Nixon and Mr. Tate were able to negotiate a plea agreement with the Government whereby Nixon agreed to plead guilty to a lesser included offense of the conspiracy charge (count 1). Crim. Case, Doc. 563 at 1. In exchange, the Government agreed to not object to a recommendation Nixon receive a three-level reduction for acceptance of responsibility and move the Court to dismiss the remaining count against Nixon. Id. at 4. The plea agreement set forth the statutory elements and factual basis of the offense to which Nixon was pleading guilty. Id. at 1-2. Nixon agreed he was guilty of the offense. Id. at 11. Additionally, Nixon agreed no one had promised him a particular sentence or range and the Court could impose a sentence up to the statutory maximum sentence but would look to the Sentencing Guidelines and sentencing factors of 18 U.S.C. § 3553(a). Id. at 3-4. Further, Nixon affirmed he had read and reviewed the agreement with Mr. Tate, understood the provisions of the agreement, voluntarily agreed to it, and stipulated to the factual basis as being true and accurate. Id. at 11.

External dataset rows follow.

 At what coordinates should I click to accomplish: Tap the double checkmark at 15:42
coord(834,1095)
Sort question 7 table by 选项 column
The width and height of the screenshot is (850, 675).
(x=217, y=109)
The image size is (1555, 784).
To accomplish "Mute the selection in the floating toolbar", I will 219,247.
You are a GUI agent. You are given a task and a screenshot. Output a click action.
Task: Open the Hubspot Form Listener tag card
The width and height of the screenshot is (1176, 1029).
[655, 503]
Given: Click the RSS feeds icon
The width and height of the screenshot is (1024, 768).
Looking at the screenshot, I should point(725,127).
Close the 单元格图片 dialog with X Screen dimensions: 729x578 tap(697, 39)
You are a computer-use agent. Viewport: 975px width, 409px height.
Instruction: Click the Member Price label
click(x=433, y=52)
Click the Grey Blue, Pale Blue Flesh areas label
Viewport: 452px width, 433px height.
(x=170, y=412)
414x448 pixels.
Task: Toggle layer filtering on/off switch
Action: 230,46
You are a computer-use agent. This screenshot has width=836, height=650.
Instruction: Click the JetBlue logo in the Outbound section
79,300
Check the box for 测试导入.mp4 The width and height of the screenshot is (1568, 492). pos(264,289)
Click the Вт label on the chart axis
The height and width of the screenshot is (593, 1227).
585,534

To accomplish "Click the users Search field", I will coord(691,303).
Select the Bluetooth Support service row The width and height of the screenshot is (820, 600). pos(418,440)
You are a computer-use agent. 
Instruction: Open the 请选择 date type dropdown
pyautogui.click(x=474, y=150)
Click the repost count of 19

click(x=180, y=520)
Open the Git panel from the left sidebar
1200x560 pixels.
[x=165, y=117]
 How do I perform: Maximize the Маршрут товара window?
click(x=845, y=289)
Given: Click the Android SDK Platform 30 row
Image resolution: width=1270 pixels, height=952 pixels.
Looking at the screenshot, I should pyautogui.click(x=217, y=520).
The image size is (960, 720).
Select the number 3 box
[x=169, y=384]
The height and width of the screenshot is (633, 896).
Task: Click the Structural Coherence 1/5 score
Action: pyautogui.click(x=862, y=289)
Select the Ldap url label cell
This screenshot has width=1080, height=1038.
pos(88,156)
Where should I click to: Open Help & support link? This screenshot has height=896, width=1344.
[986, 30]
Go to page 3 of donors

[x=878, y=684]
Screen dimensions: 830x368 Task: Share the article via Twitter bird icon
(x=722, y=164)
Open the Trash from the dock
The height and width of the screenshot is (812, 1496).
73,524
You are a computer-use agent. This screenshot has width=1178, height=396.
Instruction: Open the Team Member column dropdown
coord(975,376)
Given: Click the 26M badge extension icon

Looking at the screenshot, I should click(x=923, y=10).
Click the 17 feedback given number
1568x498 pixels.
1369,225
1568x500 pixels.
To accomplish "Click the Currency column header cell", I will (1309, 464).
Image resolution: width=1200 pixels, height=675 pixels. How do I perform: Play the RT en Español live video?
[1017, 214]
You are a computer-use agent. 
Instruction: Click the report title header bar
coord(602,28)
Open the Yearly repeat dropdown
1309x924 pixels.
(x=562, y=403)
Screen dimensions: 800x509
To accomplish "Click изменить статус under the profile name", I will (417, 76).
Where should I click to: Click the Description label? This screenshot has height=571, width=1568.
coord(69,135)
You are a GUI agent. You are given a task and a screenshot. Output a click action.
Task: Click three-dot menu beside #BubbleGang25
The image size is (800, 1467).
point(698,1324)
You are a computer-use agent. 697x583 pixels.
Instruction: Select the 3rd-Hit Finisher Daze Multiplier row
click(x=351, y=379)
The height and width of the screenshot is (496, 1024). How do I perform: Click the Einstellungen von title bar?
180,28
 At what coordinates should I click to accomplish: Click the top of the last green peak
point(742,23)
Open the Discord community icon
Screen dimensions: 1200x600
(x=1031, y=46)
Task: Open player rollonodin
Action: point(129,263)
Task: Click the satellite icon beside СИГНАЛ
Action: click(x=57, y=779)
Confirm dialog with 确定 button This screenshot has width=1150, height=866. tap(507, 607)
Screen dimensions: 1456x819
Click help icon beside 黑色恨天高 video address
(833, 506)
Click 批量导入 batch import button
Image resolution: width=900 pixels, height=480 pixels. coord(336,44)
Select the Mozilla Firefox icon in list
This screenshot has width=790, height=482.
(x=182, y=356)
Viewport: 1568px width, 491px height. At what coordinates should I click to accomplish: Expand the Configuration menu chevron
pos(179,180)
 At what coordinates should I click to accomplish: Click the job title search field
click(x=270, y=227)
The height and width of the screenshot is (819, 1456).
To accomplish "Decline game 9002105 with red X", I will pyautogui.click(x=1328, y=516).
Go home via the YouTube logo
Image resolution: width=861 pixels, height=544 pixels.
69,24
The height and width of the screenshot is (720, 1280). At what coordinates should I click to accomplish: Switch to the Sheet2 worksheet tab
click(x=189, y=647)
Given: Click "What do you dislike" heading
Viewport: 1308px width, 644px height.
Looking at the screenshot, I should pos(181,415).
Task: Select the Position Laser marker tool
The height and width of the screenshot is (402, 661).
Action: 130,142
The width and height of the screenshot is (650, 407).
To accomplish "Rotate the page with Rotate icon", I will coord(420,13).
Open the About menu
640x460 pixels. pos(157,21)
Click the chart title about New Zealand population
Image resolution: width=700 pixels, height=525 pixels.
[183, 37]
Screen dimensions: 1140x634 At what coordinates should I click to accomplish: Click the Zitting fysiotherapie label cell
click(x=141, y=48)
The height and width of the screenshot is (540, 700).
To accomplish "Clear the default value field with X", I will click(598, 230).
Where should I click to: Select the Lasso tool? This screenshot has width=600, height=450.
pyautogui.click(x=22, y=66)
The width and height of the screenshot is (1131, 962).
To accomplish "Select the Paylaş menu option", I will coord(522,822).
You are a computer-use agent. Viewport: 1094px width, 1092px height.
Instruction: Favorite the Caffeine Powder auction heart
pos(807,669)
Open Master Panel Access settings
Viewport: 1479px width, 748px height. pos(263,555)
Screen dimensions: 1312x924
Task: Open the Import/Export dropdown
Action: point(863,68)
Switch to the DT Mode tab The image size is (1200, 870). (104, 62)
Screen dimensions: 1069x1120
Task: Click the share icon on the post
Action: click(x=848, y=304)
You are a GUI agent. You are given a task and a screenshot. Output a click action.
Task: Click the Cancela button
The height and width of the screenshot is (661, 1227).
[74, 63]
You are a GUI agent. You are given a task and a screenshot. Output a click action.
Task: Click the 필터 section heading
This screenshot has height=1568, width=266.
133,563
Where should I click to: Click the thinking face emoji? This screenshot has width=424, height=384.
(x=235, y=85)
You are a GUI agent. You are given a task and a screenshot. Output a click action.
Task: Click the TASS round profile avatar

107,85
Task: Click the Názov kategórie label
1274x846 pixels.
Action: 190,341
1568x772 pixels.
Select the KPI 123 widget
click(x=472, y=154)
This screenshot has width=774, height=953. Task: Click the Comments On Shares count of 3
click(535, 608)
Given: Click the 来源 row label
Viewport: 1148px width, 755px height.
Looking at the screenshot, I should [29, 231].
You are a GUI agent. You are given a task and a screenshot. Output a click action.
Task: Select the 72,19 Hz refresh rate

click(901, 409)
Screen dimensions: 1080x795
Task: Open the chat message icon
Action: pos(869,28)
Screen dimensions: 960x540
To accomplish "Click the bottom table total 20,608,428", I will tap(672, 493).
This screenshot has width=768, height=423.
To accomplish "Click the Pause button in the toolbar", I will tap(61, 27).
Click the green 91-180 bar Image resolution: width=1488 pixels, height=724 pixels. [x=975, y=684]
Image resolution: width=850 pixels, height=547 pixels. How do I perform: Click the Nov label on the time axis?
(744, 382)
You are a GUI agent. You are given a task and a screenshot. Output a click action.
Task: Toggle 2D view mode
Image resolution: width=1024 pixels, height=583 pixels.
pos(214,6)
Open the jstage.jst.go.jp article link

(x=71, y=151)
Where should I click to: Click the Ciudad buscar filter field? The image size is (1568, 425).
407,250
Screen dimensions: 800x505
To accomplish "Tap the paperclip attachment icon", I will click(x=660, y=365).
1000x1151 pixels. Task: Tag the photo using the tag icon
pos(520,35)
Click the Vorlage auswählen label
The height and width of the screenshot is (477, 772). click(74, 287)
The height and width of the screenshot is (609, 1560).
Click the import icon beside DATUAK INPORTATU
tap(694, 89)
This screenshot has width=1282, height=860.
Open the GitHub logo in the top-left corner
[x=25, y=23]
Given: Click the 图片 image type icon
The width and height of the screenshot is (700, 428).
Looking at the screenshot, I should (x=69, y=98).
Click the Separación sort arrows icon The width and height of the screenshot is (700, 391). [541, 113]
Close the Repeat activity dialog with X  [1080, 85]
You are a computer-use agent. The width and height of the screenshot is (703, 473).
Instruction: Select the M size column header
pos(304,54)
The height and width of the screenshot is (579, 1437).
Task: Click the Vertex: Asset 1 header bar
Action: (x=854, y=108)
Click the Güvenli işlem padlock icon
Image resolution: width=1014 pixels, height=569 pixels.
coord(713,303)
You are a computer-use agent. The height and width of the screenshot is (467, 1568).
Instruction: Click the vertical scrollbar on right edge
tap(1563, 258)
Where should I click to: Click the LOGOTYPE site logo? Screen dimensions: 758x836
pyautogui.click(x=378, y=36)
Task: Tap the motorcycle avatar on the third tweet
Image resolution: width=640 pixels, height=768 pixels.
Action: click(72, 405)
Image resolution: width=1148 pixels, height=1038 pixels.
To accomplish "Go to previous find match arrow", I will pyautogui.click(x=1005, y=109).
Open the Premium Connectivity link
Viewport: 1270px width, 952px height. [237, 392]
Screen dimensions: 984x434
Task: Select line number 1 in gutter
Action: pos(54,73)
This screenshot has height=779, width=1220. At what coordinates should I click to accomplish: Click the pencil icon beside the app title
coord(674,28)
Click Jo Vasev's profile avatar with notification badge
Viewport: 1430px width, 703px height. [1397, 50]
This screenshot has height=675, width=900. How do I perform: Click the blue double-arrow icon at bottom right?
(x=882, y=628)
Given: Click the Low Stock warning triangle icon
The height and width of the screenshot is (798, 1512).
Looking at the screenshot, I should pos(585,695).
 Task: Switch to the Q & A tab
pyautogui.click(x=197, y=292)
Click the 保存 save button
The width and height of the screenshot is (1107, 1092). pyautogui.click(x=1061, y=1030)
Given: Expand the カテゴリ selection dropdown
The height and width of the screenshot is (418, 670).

Nixon appeared before Judge Wood for his Rule 11 proceeding. Judge Wood addressed Nixon and informed him the purpose of the hearing was to ensure he understood the case pending against him, he understood all of the rights he was waiving or giving up by pleading guilty, there was a factual basis for the guilty plea, and, after consultation with Mr. Tate, pleading guilty was what Nixon wanted to do. Crim. Case, Doc. 955 at 2-3. Judge Wood inquired whether anyone had made, pushed, or leaned on Nixon to offer to plead guilty, and he said no one had done so and pleading guilty was what he wanted to do. Id. at 3.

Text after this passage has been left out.